Copy every line from the material below that holds "Given".

• Data shown:
::::::::
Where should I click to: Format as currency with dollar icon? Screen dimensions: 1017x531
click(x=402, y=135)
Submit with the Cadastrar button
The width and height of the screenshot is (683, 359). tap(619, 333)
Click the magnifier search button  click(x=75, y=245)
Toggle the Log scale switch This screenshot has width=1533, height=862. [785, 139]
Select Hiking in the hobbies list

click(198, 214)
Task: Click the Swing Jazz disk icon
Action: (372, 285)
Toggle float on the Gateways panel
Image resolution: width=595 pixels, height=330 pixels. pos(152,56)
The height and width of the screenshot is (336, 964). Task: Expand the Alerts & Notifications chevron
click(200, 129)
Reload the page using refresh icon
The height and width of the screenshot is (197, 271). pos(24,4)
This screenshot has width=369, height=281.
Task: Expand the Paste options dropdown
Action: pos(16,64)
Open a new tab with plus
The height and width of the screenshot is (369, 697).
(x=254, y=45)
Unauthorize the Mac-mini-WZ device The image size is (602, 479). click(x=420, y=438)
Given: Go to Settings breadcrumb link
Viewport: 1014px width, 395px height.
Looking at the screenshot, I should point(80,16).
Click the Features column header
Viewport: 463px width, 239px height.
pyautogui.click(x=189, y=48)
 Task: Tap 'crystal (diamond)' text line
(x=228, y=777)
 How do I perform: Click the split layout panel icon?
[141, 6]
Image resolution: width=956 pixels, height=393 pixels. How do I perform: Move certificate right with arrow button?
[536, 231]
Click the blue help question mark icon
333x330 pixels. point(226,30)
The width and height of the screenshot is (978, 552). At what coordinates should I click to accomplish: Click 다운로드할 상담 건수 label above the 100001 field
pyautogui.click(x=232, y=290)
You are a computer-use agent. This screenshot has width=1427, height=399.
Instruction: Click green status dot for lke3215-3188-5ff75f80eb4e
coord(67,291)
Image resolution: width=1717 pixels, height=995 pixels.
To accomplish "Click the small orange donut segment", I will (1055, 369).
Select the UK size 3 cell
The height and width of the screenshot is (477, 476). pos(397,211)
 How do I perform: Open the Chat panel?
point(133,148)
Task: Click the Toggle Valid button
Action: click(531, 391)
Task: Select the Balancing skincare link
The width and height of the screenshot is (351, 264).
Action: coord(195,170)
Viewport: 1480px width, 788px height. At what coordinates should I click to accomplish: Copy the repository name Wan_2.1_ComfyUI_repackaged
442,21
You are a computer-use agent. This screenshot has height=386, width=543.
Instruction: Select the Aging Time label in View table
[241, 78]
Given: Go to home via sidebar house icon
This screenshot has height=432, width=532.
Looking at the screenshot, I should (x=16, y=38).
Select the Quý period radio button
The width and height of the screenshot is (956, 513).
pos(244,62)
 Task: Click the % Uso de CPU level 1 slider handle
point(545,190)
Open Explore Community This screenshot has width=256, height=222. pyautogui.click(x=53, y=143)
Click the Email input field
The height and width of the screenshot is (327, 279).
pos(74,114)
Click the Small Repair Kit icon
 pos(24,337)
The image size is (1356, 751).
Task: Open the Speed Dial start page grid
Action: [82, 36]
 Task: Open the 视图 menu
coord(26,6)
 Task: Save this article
::::::::
• Response:
Given: Go to Settings breadcrumb link
Given: Go to home via sidebar house icon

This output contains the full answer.